Written tasks
A. In the post on Postgres as an i18n backend, answer each question in a line of its own:
(i) What kind of tool is the backend being created for?
(ii) Which columns does the unique index cover?
(iii) What will the select query be wrapped into?
B. Can you extract everything in the post on Postgres as an i18n backend from "The basic design" down to "or more languages.", word for word?

— Start Source document —

Internationalisation (i18n) with Postgres as backend
Hi,
I'm creating a Postgres backend for an internal tool which is essentially a very simple implementation of multi-lingual CMS.
So far my thoughts are along the lines of the below, but I would appreciate a second (or more !) pair of eyes from some Postgresql gurus. I am especially interested in feedback and suggestions in relation to the following questions:
(a) Is this going to work as expected (i.e. have I missed some obvious foot-guns ?)
(b) Is this manner of doing things reasonably efficient or are there better ways I should be thinking of ? (bear in mind the schema is not set in stone, so completely out of the box suggestions welcome !).
The basic design concept (oversimplified) is: For each page, you have one or more objects and those objects may have content in one or more languages.
create table langtest(
pageid text not null,
objectid text not null ,
objectlang text not null,
objectdata text not null);
create unique index on (pageid,objectid,objectlang);
insert into langTest(pageID,objectID,objectLang,objectData) values ('zzz','abc','en','Lorem ipsum dolor sit amet');
insert into langTest(pageID,objectID,objectLang,objectData) values ('zzz','abc','de','Amet sit dolor ipsum lorem');
insert into langTest(pageID,objectID,objectLang,objectData) values ('zzz','def','en','Dolor ipsum amet sit lorem');
select distinct on(objectid)objectid,objectlang,pageid,objectdata from langTest where pageid='zzz' and objectLang = any('{de,en}'::text[]) order by objectid,array_position('{de,en}'::text[],objectLang);
(The idea being that the select query will be wrapped into a function which the frontend will call, passing a list of elegible languages as input)

— End Source document —
— Start Dataset content —

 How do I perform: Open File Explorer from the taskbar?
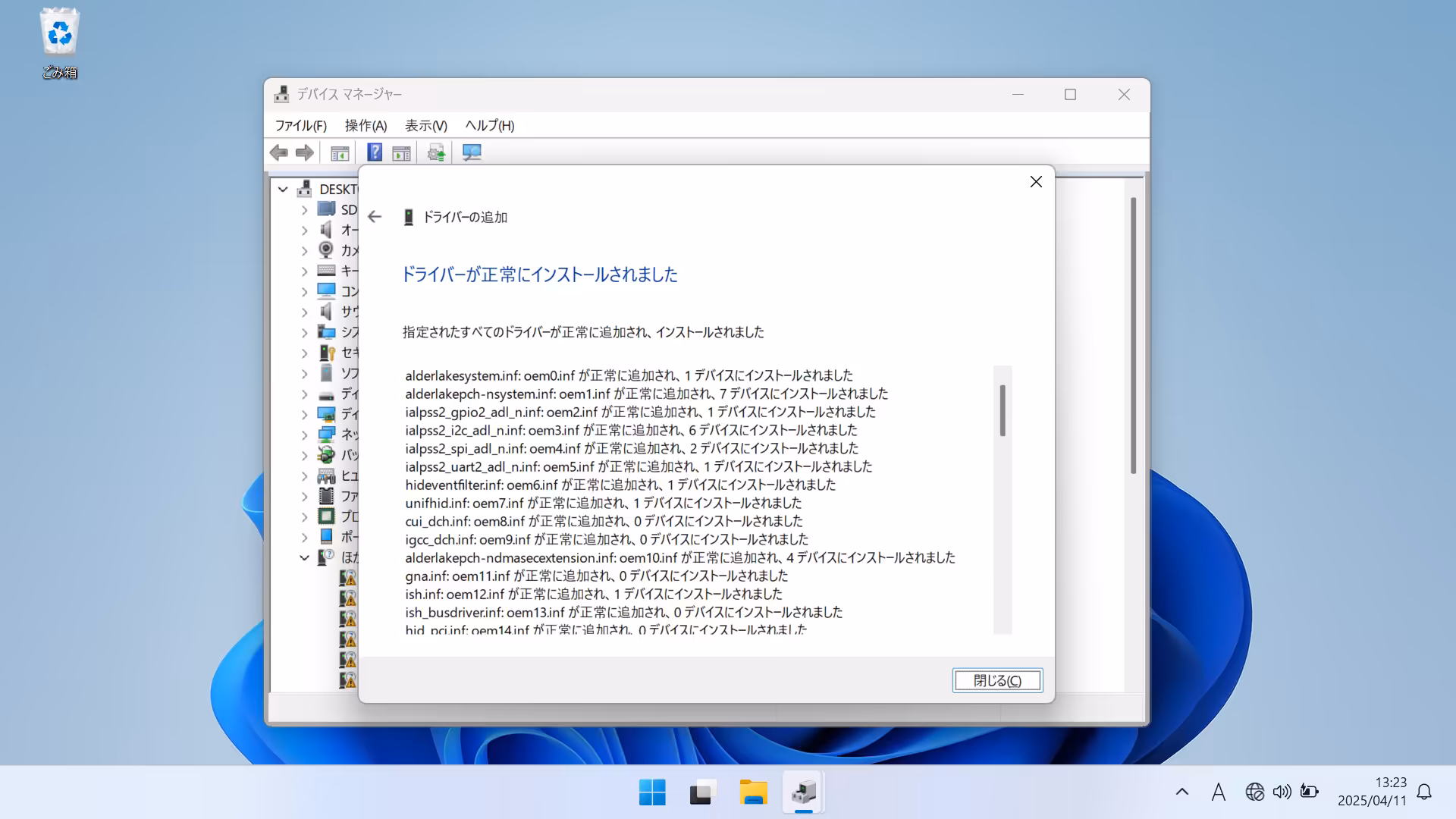pos(753,792)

— End Dataset content —

Answers to the exercise
A.
(i) An internal tool that is essentially a very simple implementation of a multi-lingual CMS.
(ii) pageid, objectid and objectlang.
(iii) A function that the frontend will call, passing a list of eligible languages as input.

B.
The basic design concept (oversimplified) is: For each page, you have one or more objects and those objects may have content in one or more languages.